Shares of Advanced Micro Devices closed down more than 7% on Wednesday after the company said it could incur charges of up to $800 million for exporting its MI308 products to China and other countries.
"The Company expects to apply for licenses but there is no assurance that licenses will be granted," AMD said in the filing with the Securities and Exchange Commission.
The new U.S. license requirement, which applies to exports of certain semiconductor products, would hit inventory, purchase commitments and related reserves, AMD said in the filing.

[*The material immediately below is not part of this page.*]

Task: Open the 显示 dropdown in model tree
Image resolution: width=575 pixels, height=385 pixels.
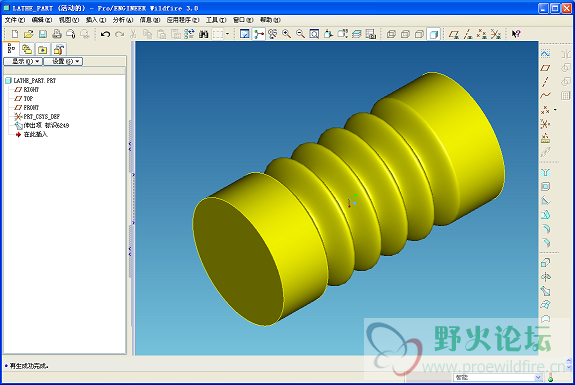Action: point(23,61)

AMD is one of the companies that builds the hardware behind the artificial intelligence boom. The company claims its AMD Instinct MI300 Series accelerators are "uniquely well-suited to power even the most demanding AI and HPC workloads," according to its website.
It generated "record" revenue of $25.8 billion in 2024, according to its February earnings release, but the new export restrictions could slow growth.
Nvidia, an AMD competitor, released a similar disclosure on Tuesday. The company said it will take a quarterly charge of about $5.5 billion for exporting H20 graphics processing units.
China is Nvidia's fourth-largest region by sales, after the U.S., Singapore and Taiwan, according to the company's annual report. More than half of its sales went to U.S. companies in its fiscal year that ended in January.
-- CNBC's Kif Leswing and Jordan Novet contributed to this report.
Correction: AMD generated revenue of $25.8 billion in 2024. An earlier version misstated the year.